Jakarta terus mempercepat pembangunan transportasi massal modern dengan suntikan dana besar-besaran. Dalam sepuluh tahun terakhir, proyek-proyek seperti MRT, LRT, dan Kereta Cepat telah menyerap investasi lebih dari Rp 150 triliun. Fasilitas ini memberikan kemudahan bagi 30 juta warga Jabodetabek, sementara di banyak kota besar lainnya, masyarakat masih mengandalkan angkutan umum tua dengan layanan yang jauh dari memadai.
Ketimpangan Infrastruktur Transportasi
Muhammad Akbar, pemerhati transportasi sekaligus mantan Kepala Dinas Perhubungan, menyoroti ketidakseimbangan pembangunan transportasi publik ini. Menurutnya, kebutuhan mobilitas di daerah tidak kalah penting dibanding Jakarta, tetapi perhatian pemerintah masih belum merata.

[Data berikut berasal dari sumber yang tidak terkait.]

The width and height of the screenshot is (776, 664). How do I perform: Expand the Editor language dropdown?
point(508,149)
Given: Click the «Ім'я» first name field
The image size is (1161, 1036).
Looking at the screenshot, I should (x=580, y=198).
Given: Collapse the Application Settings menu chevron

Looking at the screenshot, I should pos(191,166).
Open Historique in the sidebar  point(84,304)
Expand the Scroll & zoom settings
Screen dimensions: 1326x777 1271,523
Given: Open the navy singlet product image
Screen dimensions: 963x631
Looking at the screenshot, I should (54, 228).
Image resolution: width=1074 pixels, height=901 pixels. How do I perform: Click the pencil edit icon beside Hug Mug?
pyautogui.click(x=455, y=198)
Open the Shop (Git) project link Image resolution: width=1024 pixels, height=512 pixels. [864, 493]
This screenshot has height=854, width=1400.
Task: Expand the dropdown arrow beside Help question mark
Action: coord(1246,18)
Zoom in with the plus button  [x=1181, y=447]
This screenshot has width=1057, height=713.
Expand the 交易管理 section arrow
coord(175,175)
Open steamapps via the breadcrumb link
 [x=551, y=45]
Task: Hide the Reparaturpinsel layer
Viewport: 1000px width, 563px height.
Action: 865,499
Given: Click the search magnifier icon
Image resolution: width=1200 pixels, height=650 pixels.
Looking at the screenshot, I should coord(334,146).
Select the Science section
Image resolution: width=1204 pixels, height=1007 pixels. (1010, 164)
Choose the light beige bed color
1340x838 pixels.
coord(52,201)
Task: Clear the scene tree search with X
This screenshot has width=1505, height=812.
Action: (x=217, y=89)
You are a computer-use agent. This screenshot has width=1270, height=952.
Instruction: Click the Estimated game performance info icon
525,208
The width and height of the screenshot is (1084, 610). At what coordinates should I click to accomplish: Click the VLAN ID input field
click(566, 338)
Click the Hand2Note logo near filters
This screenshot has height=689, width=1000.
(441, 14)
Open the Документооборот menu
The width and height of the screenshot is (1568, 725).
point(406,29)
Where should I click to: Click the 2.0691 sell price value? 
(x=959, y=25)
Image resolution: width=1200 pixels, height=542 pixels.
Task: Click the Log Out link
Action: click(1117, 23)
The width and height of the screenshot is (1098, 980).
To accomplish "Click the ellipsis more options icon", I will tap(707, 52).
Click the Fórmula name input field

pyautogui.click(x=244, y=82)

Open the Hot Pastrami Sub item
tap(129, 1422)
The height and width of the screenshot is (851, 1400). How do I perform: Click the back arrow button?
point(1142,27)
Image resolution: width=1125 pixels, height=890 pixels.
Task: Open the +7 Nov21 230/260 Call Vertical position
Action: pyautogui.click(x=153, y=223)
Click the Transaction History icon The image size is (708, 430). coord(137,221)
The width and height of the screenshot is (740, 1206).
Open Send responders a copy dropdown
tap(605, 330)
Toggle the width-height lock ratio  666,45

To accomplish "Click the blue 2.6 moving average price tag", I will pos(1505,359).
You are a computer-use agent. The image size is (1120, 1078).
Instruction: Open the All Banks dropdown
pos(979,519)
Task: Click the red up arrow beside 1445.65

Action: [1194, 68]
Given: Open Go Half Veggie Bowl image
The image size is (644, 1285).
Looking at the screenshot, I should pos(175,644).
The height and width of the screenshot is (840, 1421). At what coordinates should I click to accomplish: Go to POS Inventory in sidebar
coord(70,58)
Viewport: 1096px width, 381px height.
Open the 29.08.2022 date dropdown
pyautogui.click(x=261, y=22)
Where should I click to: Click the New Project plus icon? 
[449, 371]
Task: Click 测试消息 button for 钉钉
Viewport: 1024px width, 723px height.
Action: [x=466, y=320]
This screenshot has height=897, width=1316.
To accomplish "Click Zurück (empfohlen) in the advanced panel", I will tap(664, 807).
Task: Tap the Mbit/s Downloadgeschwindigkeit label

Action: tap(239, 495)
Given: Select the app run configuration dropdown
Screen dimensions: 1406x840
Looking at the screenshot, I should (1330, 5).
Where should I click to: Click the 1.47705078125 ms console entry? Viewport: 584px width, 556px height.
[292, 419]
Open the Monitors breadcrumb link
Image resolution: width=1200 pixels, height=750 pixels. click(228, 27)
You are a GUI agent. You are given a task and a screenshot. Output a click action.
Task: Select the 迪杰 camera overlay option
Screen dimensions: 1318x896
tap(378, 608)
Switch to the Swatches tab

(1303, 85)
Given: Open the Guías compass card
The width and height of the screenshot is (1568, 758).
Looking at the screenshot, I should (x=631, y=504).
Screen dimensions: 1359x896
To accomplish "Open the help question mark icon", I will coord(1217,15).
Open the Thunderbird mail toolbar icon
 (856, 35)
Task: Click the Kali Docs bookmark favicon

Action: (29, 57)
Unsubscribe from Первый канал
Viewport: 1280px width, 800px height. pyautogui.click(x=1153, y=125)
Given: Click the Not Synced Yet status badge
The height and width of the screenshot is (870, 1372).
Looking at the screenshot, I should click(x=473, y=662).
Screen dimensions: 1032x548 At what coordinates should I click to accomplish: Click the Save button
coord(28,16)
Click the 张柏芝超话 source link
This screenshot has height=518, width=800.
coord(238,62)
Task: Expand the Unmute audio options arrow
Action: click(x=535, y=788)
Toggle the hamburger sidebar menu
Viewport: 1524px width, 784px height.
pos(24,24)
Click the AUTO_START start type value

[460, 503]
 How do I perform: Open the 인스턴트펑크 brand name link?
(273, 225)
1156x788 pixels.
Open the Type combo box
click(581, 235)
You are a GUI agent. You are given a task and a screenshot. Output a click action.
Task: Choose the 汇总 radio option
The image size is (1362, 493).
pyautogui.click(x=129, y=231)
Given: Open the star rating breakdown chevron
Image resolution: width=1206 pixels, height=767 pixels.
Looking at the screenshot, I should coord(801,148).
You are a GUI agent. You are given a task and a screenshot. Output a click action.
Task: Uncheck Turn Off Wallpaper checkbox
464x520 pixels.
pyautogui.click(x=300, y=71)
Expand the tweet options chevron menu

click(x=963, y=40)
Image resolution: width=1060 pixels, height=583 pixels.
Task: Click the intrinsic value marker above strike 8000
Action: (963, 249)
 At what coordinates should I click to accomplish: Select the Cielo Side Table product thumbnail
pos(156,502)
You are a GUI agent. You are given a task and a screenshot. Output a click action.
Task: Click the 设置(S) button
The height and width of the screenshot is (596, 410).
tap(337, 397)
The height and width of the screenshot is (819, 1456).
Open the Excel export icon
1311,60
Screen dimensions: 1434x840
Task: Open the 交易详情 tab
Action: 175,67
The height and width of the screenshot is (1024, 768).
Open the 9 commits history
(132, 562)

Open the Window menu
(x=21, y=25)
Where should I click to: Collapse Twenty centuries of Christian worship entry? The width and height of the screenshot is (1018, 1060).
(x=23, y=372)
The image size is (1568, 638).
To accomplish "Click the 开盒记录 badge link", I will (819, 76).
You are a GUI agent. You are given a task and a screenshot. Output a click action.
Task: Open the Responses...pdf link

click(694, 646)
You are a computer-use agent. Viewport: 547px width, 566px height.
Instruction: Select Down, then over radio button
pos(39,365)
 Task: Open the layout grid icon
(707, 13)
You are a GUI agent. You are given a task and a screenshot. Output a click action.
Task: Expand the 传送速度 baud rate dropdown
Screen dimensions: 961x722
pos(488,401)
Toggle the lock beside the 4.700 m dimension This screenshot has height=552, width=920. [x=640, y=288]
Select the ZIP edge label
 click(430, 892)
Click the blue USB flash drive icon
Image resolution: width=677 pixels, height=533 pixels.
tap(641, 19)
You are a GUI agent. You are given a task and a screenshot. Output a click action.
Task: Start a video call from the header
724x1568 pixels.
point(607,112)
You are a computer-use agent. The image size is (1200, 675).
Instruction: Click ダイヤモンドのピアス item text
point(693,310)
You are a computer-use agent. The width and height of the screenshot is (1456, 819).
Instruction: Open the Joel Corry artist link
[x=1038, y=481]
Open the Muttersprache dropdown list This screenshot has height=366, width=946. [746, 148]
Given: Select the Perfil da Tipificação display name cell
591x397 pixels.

“Jakarta memang berhak memiliki layanan modern, tapi negara juga wajib memastikan kota-kota lain tidak terus bergantung pada angkutan umum yang seadanya,” tegas Akbar pada Rabu (17/9/2025).
Tampilan baru Halte TransJakarta Senen Sentral pasca berganti nama menjadi Halte Jaga Jakarta di kawasan Pasar Senen, Jakarta Pusat, Selasa (9/9/2025).
Tantangan Pembiayaan dan Prioritas Daerah
Akbar menjelaskan, sejak otonomi daerah diberlakukan, tanggung jawab transportasi perkotaan berada di tangan pemerintah daerah. Namun, banyak daerah yang terkendala kemampuan fiskal atau bahkan kurang memprioritaskan perbaikan angkutan umum.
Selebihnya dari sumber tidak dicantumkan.